After former NFL quarterback Ryan Leaf pleaded guilty to drug and burglary charges in Montana Tuesday the judge said he believed there was "no question" the former San Diego Charger needs rehab.
Leaf admitted to one count each of felony burglary and drug possession for breaking into homes to steal prescription painkillers.
Leaf was accused of entering an acquaintance's home to steal oxycodone on March 29. He was arrested the next day and released after posting bail.
Authorities say he broke into another home and stole hydrocodone two days later.
Leaf initially faced a possible prison sentence of up to 50 years on all four charges if convicted.
The plea agreement recommends that Leaf serve nine months in a drug treatment program followed by a five-year suspended sentence.
"I'm very much looking forward to the opportunity presented," Leaf told the judge. "An intensive nine-month rehab facility is presently needed."
It was one of the few statements Leaf made in the hearing under questioning by his attorney, Kenneth Olson.
Olson said that recommendation will include a nine-month program at the Nexus Treatment Center in Lewistown, a center affiliated with the DOC, where Leaf would be locked down and unable to leave.
That would be followed by time in a pre-release program in which Leaf's movements would be restricted.
The agreement recommends a separate five-year sentence for the possession charge, but all of it would be suspended, Olson said.

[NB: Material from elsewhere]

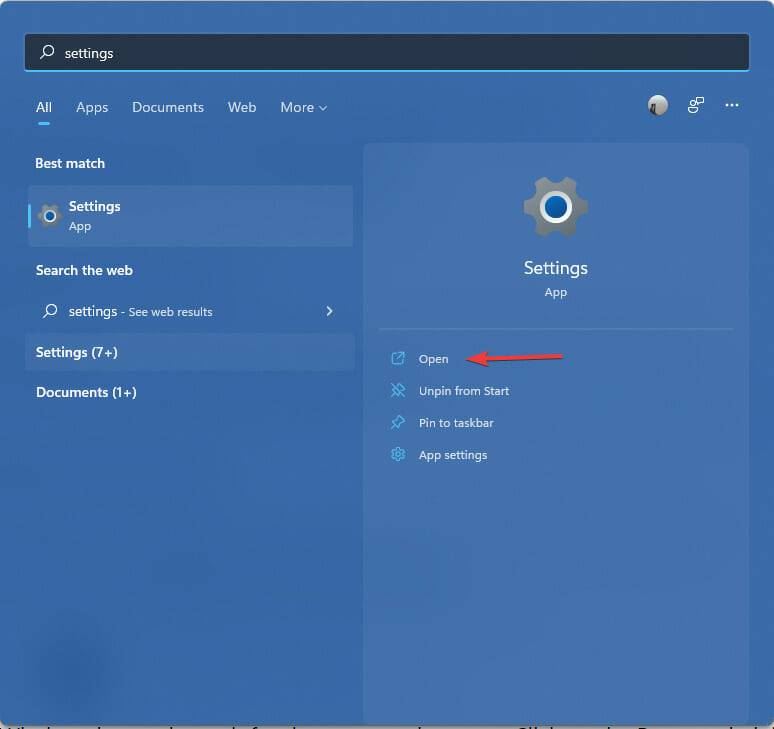Expand the Documents (1+) group

tap(86, 392)
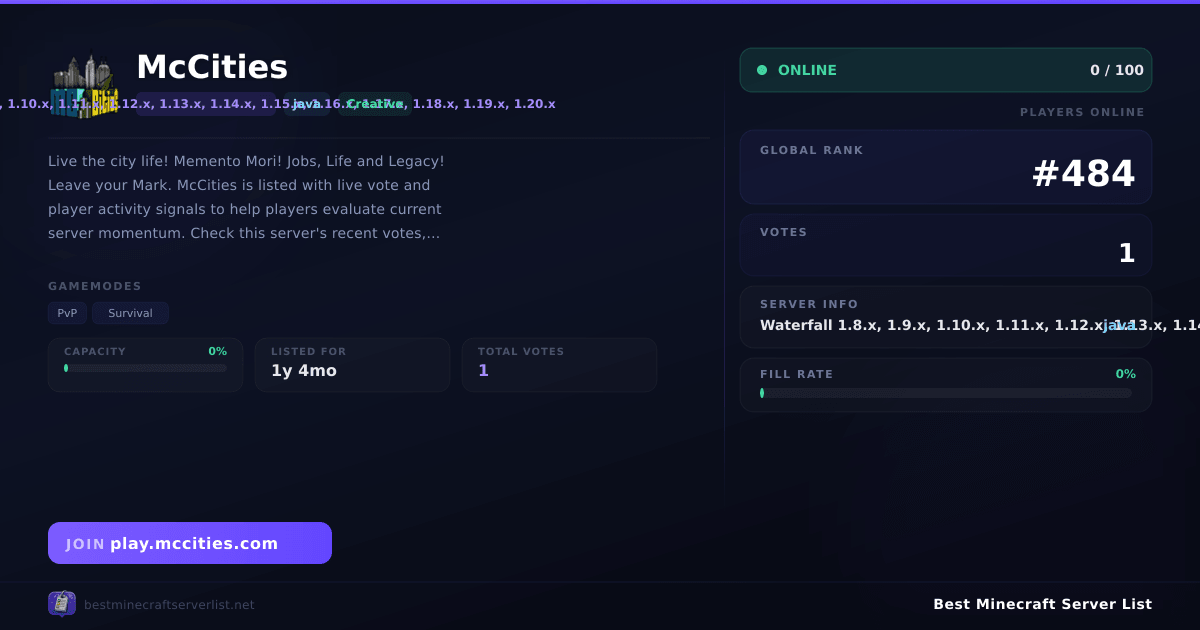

District Judge Kenneth Neill is not bound by the sentencing recommendation, but indicated he may look favorably on it.
"There is no question he needs treatment," Neill said.
Olson said he and County Attorney John Parker also will recommend that the sentence run together with whatever sentence Leaf is given for a probation violation in Texas.
A prosecutor there, James Farren, filed to revoke the former quarterback's 10-year probation from a 2010 plea deal. Leaf was charged with stealing prescription pain medicine from a player's home while he was a coach at West Texas A&M. An investigation also found he obtained nearly 1,000 pain pills from area pharmacies in an eight-month span.
Olson said he has received no sentencing commitment from Texas prosecutors, but he hopes to have one when Leaf goes to Texas to face the probation violation accusation.
"We all agree that Ryan needs treatment. He needs that more than he needs to go to prison," Olson said.
Farren said if the Montana judge approves the deal there, Leaf could return to Texas for a hearing to revoke his probation, either before or after the treatment program. He said he would like Leaf back in Texas as soon as is feasible to face "extensive" prison time that Farren will recommend to a judge in Amarillo.
Leaf asked for a reduction in bail -- $76,000 in Montana and $50,000 in Texas -- so that he can spend time with his family and get his affairs in order before sentencing. He told the judge that he was not a flight risk.
Parker said Leaf is "a man in the grip of a very powerful addiction" and it would be a mistake to reduce his bail before he begins treatment in a secure facility.
Neill denied the request to reduce bail.